President Muhammadu Buhari says he has redoubled his efforts to get the international community to join his administration in proscribing the Indigenous People Of Biafra (IPOB).
Mr Buhari made this known in a statement by his spokesman Garba Shehu on Sunday while reacting to the criticism of the Economist, London’s widely circulated Magazine.
The leader of the self-determination group demanding the restoration of the Indigenous People Of Biafra (IPOB) Nnamdi Kanu is being detained at the headquarters of the State Security Service (SSS), against extant laws, after pleading not guilty to the amended seven-count charge preferred against him by the Buhari regime.
Mr Kanu was in June intercepted in Kenya and mysteriously returned to Nigeria to continue his treasonable felony trial after fleeing from his Afaraukwu home in 2017 where Nigerian Army personnel went and opened fire, killing dozens in the raid.
After the invasion, the federal government in conjunction with state governors of the South-East geo-political zone proscribed the group even when they were still protesting peacefully unarmed. The group recently said over 20,000 of its members have been extra-judiciary killed.
Last year December while abroad, Mr Kanu announced the formation of Eastern Security Network (ESN), a paramilitary arm of his group, which he said was to chase out violent herdsmen raping and killing citizens in the Igbo predominant area under the watch of state actors.
Attacks on security formations and personnel in the region increased afterwards but the secessionist group has continued to deny being responsible. The group said the rising killings in the Igbo predominant area was sponsored by the federal government, citing one instance where one of the unknown attackers was gunned down and later identified as an agent of the country’s secret police.
Kicking against the paper’s criticism that the military of the commander-in-chief was only mighty on papers, corrupt for not doing enough to secure the country, Mr Shehu said his principal’s regime has been the only one genuinely waging war against IPOB and has redoubled its effort to get the international community to proscribe the group that was existing and largely unknown until the president arrested its founder in 2015 making it famous, particularly among the Igbo speaking youths.
“It is only this President’s government which has taken on IPOB, the violent terrorist group which bombs police stations and offices of security agencies, while also threatening those who break their Monday-sit-ins whilst claiming the mantle of forebears who half a century ago fought a civil war, the president’s mouthpiece said. “In the South-East, IPOB – which the Economist rightly describes as “delusional” – the arrest and present trial of the terrorist leader of the group is the beginning of its demise.
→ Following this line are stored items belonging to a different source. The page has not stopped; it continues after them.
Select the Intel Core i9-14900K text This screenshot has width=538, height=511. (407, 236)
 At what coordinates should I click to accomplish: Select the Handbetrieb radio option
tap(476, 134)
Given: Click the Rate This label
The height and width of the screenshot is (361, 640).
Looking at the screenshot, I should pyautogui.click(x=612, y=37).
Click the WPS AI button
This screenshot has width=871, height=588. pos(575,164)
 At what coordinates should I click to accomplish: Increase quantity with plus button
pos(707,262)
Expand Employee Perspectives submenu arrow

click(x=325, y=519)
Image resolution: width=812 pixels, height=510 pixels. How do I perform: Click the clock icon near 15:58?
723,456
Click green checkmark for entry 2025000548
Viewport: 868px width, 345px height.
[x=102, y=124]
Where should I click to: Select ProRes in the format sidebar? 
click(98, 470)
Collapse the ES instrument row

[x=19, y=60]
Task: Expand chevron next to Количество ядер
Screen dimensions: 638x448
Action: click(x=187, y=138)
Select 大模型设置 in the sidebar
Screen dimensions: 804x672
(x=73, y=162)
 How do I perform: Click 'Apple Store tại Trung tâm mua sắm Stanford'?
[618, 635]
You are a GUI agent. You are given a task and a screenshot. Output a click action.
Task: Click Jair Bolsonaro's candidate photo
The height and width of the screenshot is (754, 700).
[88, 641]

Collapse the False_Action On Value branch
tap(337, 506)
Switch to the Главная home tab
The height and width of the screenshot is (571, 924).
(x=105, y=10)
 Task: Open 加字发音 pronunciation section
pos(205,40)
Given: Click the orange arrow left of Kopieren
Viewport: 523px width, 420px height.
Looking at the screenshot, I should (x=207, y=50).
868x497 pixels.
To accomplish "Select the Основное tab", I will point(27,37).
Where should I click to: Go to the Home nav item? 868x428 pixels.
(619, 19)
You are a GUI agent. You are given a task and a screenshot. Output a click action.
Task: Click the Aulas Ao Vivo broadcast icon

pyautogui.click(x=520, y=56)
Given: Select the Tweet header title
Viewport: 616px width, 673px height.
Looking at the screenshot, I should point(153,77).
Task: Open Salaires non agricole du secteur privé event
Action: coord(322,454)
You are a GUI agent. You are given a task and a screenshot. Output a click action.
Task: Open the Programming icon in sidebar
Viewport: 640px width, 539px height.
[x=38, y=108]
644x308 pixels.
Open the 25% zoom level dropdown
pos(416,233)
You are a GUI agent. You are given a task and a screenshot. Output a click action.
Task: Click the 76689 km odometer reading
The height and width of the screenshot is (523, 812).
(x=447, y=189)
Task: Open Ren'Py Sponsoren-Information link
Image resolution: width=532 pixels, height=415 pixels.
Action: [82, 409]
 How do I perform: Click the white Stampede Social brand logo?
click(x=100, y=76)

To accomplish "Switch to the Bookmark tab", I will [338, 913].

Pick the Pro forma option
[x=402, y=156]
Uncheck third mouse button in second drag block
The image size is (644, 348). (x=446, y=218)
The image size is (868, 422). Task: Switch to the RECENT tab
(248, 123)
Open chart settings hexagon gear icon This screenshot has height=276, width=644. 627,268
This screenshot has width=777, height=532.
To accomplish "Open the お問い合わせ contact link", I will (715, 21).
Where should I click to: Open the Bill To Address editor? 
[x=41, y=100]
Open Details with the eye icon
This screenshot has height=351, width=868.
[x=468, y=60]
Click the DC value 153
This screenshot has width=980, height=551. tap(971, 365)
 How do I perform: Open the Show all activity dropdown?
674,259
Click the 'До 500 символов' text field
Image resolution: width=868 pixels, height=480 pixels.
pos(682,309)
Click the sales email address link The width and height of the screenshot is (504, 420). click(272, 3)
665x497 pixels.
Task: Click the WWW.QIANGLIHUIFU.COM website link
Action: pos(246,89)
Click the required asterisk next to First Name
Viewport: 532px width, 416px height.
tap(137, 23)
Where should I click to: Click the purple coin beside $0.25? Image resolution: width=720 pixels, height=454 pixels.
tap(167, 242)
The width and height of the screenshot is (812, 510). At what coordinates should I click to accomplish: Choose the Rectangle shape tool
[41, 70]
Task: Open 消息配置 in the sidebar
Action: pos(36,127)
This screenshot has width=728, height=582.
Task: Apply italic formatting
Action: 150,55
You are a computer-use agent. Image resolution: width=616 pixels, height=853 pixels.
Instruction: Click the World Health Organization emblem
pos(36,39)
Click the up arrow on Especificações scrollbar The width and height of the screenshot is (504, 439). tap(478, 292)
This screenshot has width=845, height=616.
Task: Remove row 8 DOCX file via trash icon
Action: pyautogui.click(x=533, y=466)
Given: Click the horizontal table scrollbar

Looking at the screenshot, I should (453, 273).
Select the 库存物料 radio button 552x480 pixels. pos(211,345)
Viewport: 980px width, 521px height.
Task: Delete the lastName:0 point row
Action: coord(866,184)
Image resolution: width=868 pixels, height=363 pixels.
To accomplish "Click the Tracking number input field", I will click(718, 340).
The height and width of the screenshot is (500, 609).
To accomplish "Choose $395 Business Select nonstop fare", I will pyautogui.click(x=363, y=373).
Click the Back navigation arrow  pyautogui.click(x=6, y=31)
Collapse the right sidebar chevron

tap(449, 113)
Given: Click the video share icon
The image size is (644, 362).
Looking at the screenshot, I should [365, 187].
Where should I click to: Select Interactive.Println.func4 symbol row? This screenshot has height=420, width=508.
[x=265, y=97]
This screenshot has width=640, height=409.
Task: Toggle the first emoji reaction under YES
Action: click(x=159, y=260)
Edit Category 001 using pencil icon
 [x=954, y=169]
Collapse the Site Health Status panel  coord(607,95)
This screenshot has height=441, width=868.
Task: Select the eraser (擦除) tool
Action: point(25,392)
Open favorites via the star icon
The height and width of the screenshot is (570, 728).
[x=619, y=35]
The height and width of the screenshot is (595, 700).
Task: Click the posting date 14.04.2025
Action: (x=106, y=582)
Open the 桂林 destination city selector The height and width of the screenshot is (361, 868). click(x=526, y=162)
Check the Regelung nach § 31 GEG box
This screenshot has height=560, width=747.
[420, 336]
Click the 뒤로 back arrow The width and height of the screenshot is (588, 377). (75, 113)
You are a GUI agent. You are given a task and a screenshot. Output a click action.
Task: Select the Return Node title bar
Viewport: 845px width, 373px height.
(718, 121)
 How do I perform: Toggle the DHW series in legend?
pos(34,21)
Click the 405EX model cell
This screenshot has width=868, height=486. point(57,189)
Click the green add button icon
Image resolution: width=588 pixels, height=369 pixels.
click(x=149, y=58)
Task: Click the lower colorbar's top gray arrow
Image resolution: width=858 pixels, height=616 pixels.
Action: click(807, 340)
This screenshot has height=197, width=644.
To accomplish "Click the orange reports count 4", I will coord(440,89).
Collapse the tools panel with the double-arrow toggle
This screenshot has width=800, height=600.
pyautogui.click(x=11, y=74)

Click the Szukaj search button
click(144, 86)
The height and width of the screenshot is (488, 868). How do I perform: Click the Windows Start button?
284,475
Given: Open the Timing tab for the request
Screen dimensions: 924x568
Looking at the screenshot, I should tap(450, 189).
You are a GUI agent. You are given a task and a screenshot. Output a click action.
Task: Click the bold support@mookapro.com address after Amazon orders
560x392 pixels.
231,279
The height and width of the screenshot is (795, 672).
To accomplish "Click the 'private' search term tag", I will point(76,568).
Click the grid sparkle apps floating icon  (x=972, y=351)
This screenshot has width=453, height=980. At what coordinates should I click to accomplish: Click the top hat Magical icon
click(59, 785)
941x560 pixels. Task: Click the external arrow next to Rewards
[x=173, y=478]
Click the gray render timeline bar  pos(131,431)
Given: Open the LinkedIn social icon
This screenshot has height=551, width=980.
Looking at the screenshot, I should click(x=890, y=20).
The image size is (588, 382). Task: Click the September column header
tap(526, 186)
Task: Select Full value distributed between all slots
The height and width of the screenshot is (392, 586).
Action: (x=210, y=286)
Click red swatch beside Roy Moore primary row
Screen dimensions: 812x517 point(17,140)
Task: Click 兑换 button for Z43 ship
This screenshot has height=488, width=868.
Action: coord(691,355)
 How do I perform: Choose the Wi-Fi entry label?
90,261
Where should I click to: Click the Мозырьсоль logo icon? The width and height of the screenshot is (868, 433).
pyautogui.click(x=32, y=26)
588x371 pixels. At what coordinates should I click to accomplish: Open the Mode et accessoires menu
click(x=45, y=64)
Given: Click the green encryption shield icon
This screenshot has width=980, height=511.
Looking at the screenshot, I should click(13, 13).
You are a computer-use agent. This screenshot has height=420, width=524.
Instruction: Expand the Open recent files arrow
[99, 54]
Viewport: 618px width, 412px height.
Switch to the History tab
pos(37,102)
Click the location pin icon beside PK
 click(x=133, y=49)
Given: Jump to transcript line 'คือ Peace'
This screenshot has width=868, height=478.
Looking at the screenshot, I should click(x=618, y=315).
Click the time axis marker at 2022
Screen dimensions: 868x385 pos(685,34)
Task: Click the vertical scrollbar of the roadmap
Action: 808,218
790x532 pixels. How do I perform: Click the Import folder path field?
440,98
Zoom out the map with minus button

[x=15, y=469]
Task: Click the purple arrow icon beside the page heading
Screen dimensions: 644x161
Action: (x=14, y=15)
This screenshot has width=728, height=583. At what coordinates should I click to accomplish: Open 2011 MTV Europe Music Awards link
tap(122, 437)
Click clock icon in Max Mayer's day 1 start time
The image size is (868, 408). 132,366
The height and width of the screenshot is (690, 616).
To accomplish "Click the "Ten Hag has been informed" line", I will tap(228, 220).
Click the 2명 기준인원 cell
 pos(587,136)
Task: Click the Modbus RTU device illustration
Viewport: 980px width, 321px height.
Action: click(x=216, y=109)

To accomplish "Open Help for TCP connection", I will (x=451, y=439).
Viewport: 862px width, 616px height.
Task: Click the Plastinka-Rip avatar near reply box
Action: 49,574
“The President’s administration is redoubling efforts to have IPOB rightfully designated as a terrorist group by our allies outside of Nigeria – an act which will collapse their ability to transact gains from crime and extortion in foreign currencies.
“It is important to remind the Economist and the global media that this group’s aggression and widespread presence on social media does not reflect their public support, for which they have none: all elected governors, all elected politicians and all elected state assemblies in the South-East – which IPOB claim to be part of their fantasy kingdom – reject them completely.”
The president has been accused of being an ethnic bigot by ignoring and tagging terrorists in his region as bandits while moving against peaceful secessionist agitators in the South, an allegation his administration have repeatedly denied.